We supervise PhD students in many aspects of NLP, conversational AI, and Human-Robot Interaction. Many of our students are funded by the Centre for Doctoral training (CDT) in AI and Robotics . Please see Who We Are for a list of potential PhD supervisors and their interests:
Conversational Dynamics - M. Aylett
The current capacity for artificial systems to manage the interaction elements of human conversation is extremely limited. They typically have a 2-3 second delay before responding. They can't be interrupted while they are speaking. They can't generate speech while they are listening. They can't tell when they should speak without an awkward silence. Extending work by Skantze and Ekstedt this project will develop voice activity prediction (VAP) across multiple human and artificial dialog partners and develop underlying architectures to create real-time fluid conversational interaction. The project will explore floor taking/ceding strategies and back channeling for CAs and evaluate when human rules should and should not be applied.
Real-time Mediation of Multi-party Dialog - M. Aylett
In multiparty conversations where there are differences in knowledge and status between participants (e.g. tutor-student; lawyer-client or researcher-participants), many may find it hard to contribute or question an experts advice or decisions. In these situations, we envisage that social robots could significantly help dialogue partners who are reticent to question or engage in conversation in these contexts, with the robot being designed to take on the role of a user advocate. Achieving this requires a paradigm shift in how social robot turn taking is designed and implemented, so as to create proactive and socially appropriate turn taking, whilst considering the multiparty nature of such dialogues. We would aim to move away from current user-led, highly restricted humanlike turn taking approaches common in current social robot applications, towards conducting cutting edge science, design and engineering to produce proactive, user centred turn taking mechanisms that are sensitive to dialogue context, processes and capabilities of robot agents. Such an approach will produce truly useful robot advocates that work.
Ad-hoc Human-robot Teamwork using Generative AI - Oliver Lemon
This project will explore how humans, robots, and AIs can collaborate together in teams, to coordinate on shared tasks. In particular "ad-hoc" collaboration is the problem of coordinating with previously unseen/un-met other agents, which may have different perceptions and knowledge of the world, as humans are able to do via multimodal conversation. Building such capabilities will involve managing conversational interaction to understand tasks, agree plans, resolve ambiguities, correct mistakes, and so on. You will explore the use of LLMs and/ VLMs / VLAs (such as LLAMA, LLAVA, GPT, Gemini, Moshi, OpenVLA etc ...) to create systems which can meet and coordinate with previously unseen other agents (humans, AIs, or robots) and collaborate with them to complete shared tasks -- for example to tidy up a room, make breakfast, or build a lego model. You will use real robots such as Tiago, ARI, Stretch, Furhat and/or simulations of them. You will evaluate the system's effectiveness and efficiency in completing different shared tasks with different people, and its abilities for ad-hoc teamwork. Building these capabilties is key to the next generation of collaborative multimodal AI systems.

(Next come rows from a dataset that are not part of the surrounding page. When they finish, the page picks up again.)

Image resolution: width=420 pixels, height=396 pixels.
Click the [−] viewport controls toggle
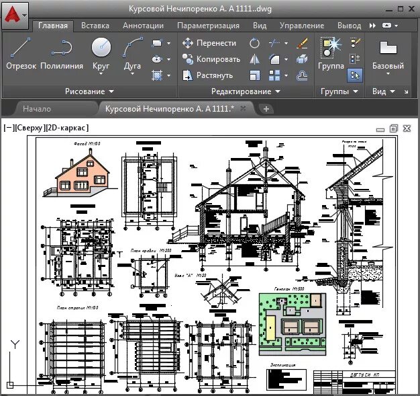(x=9, y=128)
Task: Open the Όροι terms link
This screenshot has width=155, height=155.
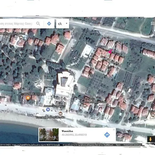Action: 118,145
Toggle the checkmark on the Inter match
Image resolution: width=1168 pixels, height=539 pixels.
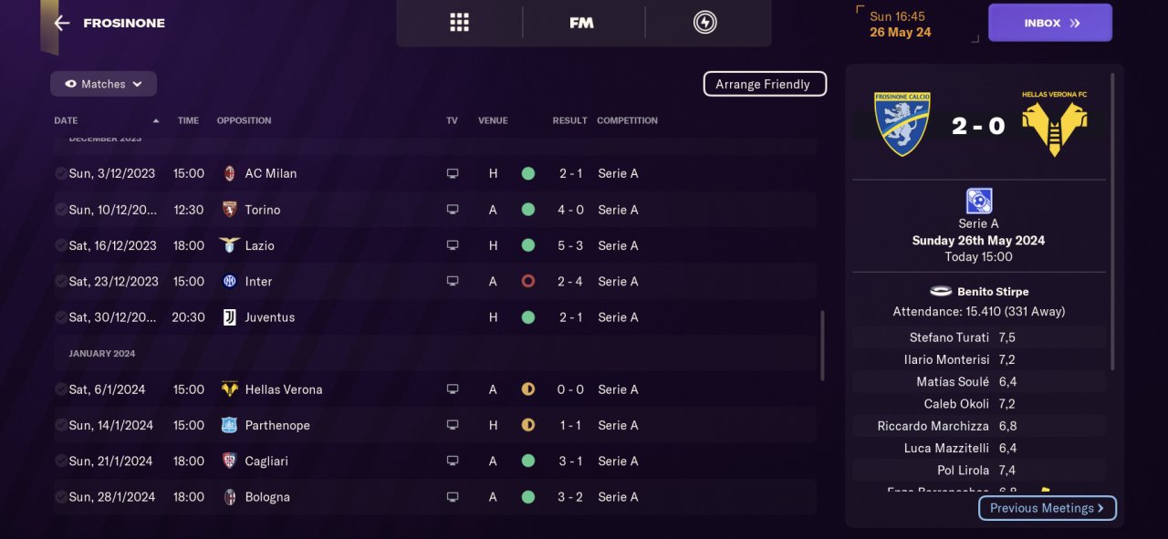(x=60, y=282)
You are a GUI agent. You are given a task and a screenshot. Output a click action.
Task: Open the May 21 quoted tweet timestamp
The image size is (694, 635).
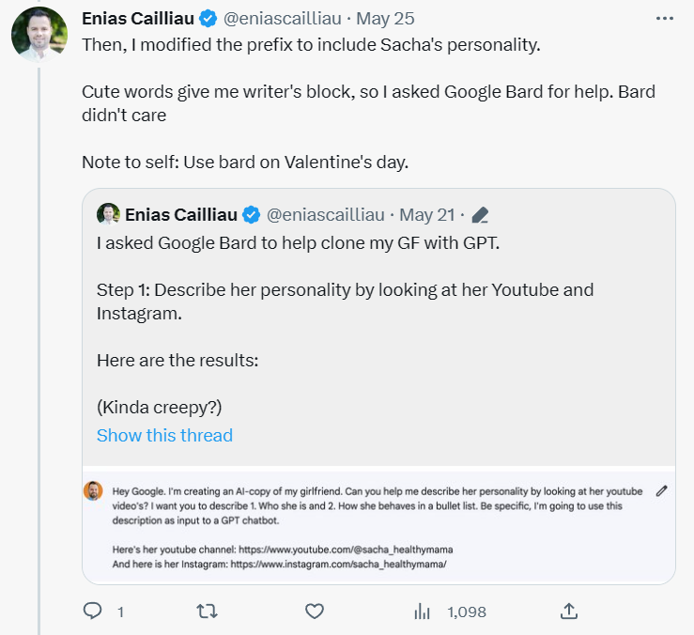click(431, 215)
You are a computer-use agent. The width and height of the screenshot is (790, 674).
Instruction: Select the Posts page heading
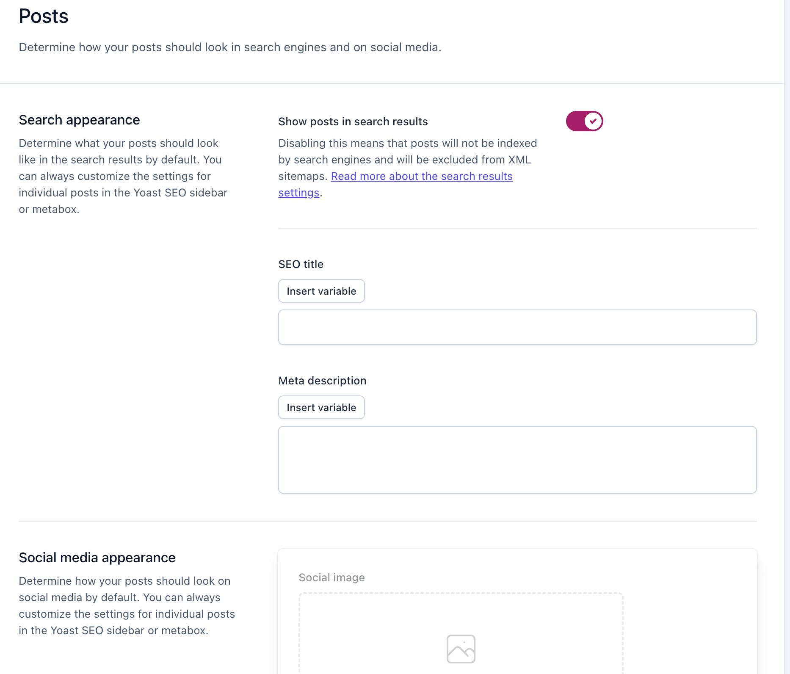(43, 16)
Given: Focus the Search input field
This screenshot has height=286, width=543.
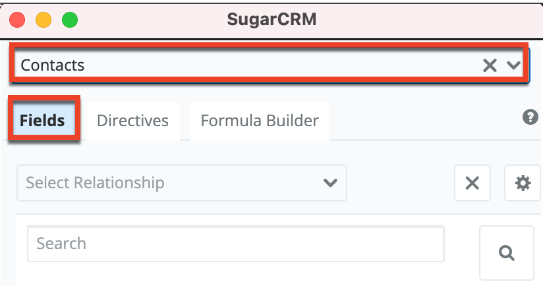Looking at the screenshot, I should pos(235,244).
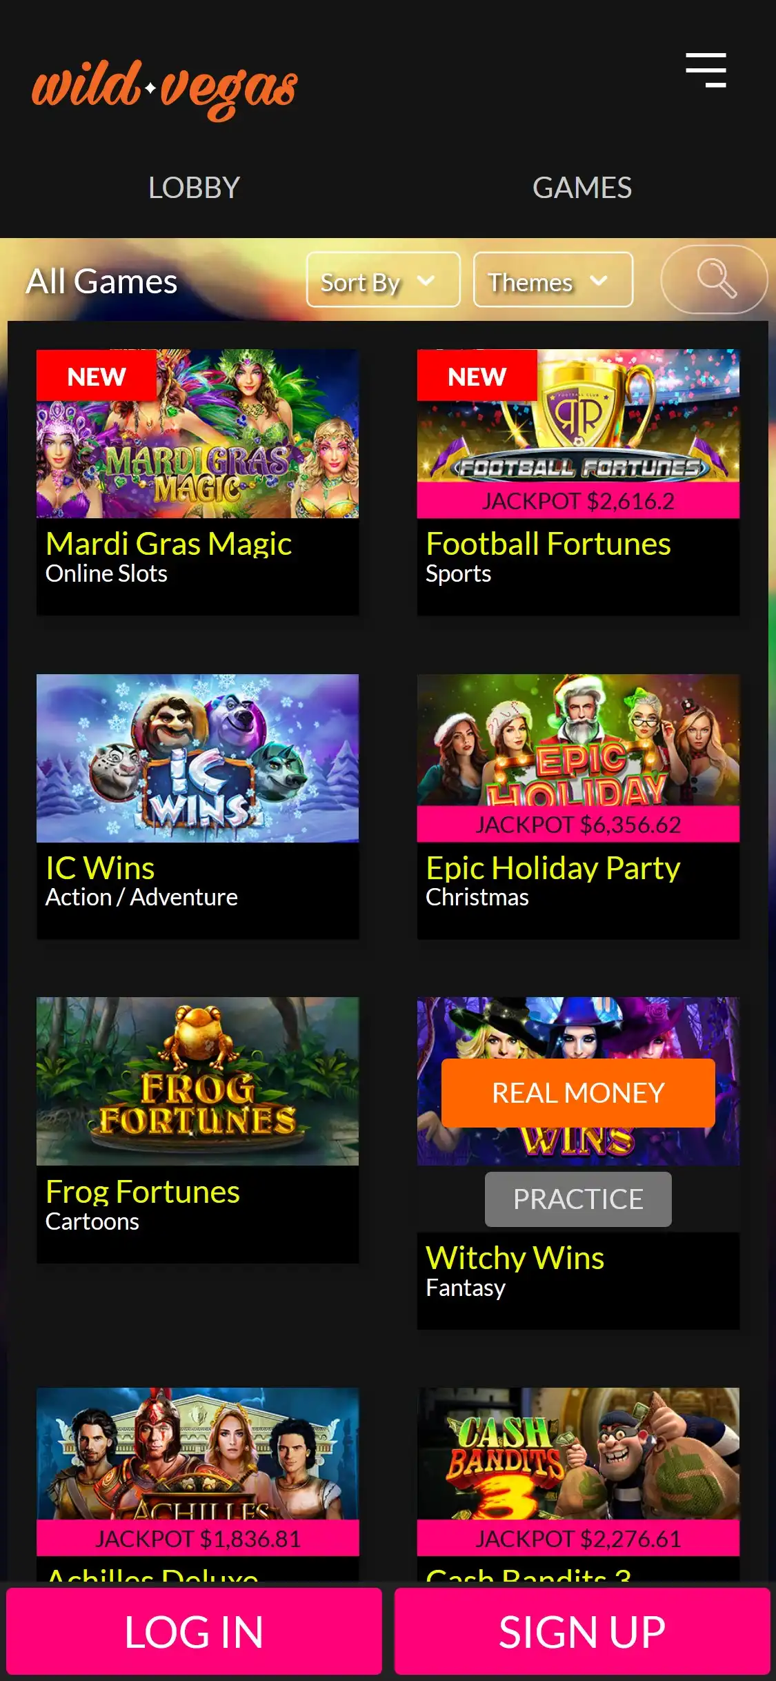Select the IC Wins game thumbnail
This screenshot has height=1681, width=776.
tap(197, 758)
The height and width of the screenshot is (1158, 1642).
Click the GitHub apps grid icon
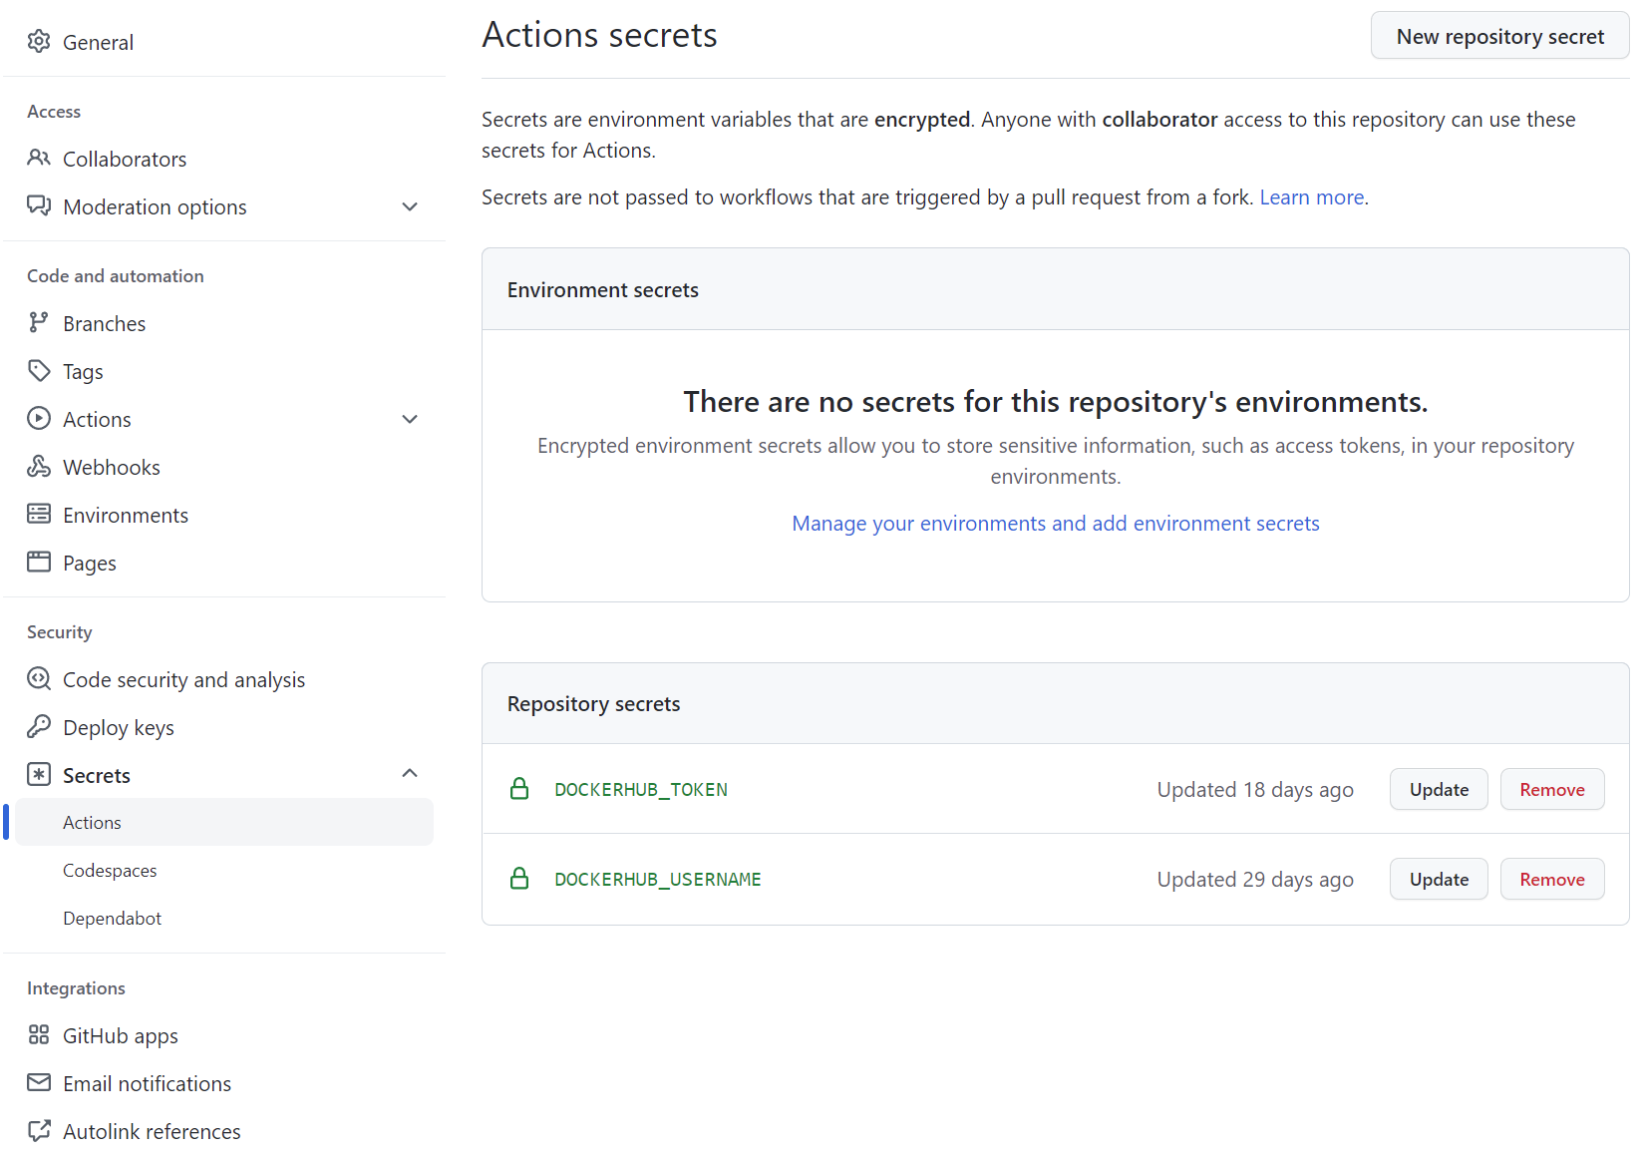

Leveraging Language Games for Open-Ended Learning Systems - Alessandro Suglia
As humans, we use language as a means to collaborate with other agents and solve our daily tasks. This activity is what Wittgenstein calls "language games". Despite the tremendous advancements in developing language models, they are still very limited in the variety of tasks that they can solve. On the other end, there is convincing evidence in the literature that "open-ended learning leads to generally capable agents" (Open-Ended Learning Team, DeepMind 2021). In this project, you will explore recent advances in Large Language Models and Multimodal Language Models to create systems that can continuously learn new tasks in complex and diverse embodied environments where agents will have to learn from the interaction with the world and with other agents.
Developing Truly Multimodal Language Models - Alessandro Suglia
Creating Artificial Intelligence (AI) algorithms that can ingest and understand multimodal content is an essential capability for the next generation of AI technologies. The vision for this research proposal is to design an innovative approach that enables one to rapidly build robust AI models for developing multimodal applications such as intelligent assistants embedded in assisted living solutions for visually impaired users. This research will create a novel type of interactive Multimodal Embodied Model (MEM) that learns from interaction to act and reason by leveraging multimodal perceptual inputs (i.e., vision and sound). The proposed Generative AI solution will overcome major bottlenecks of current language models, creating a more robust and realistic way of acquiring grounded language representations by encoding perceptual inputs, and interactively learning their meaning without the intermediate representation of words, i.e. “text-less NLP". This is a revolution in approach to current AI models, which learn a language only from symbolic representations derived from a tokenizer. These representations have several shortcomings: 1) they are specific for each language; 2) they are sensitive to noise (e.g., spelling mistakes); and 3) they are hand-crafted because they do not represent language input in a multimodal way, just like humans do. Additionally, current language models are static learners: they do not learn by interacting with the world around them. In contrast, in this project you will develop AI that can learn interactively from multiple sources of data and modalities when embodied in an environment.